>> start Text block

263 N.W. 52 | Iowa | 1935
The defendant, appellant, was indicted August 4, 1934, by the grand jury of Woodbury county, Iowa, for unlawfully and feloniously uttering of four $1,000 bonds of the city of Omaha, Neb., bearing 4 1/2 per cent, and payable in 1945. The county attorney and his assistant prosecuted the case, and attorney Lafe Bond and an attorney named Strong appeared for the defendant, Strong withdrawing after making a few objections. Carlos Goltz, an attorney, appeared October 13, for the defendant, after the verdict was rendered. The jury returned a verdict of "Guilty" on September 26, 1934, saying, "We, the jury, find the defendant W.C. Kirkpatrick guilty of the crime of uttering a counterfeit public instrument as charged in the indictment."
The defendant filed first, October 3, a motion for new trial; second, October 13, exceptions to instructions; third, October 18, motion in arrest of judgment and for new trial. None of these were within the statutory time, and the abstract of record in this case fails to show the filing time of any one of these instruments. An amendment to the abstract shows that all of the instruments were filed after the statutory period for filing same, October 1, 1934.

>> end Text block
>> start Material

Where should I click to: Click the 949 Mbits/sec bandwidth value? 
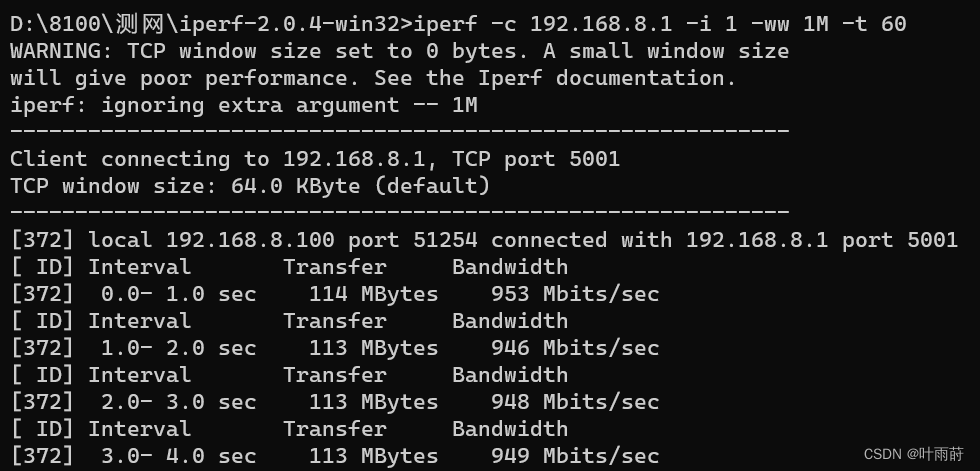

>> end Material

▶ [Direction 1]
Summarize the Iowa court opinion in two sentences.
▶ [Direction 2]
Decide whether each statement agrees with the Iowa court opinion. Answer yes or no, and quote the words of the opinion that settle it.
(a) Carlos Goltz appeared for the defendant before the verdict was rendered.
(b) The bonds named in the indictment were payable in 1945.
(c) The abstract of record shows when each of the defendant's filings was made.

▶ [Exercise response 1]
W.C. Kirkpatrick was indicted in Woodbury County, Iowa, for uttering four $1,000 bonds of the city of Omaha, and on September 26, 1934, a jury found the defendant guilty of uttering a counterfeit public instrument. The defendant later filed a motion for new trial, exceptions to instructions, and a motion in arrest of judgment and for new trial, but all of them came after the statutory filing period of October 1, 1934.

▶ [Exercise response 2]
(a) No: "Carlos Goltz, an attorney, appeared October 13, for the defendant, after the verdict was rendered."
(b) Yes: "bearing 4 1/2 per cent, and payable in 1945."
(c) No: "the abstract of record in this case fails to show the filing time of any one of these instruments."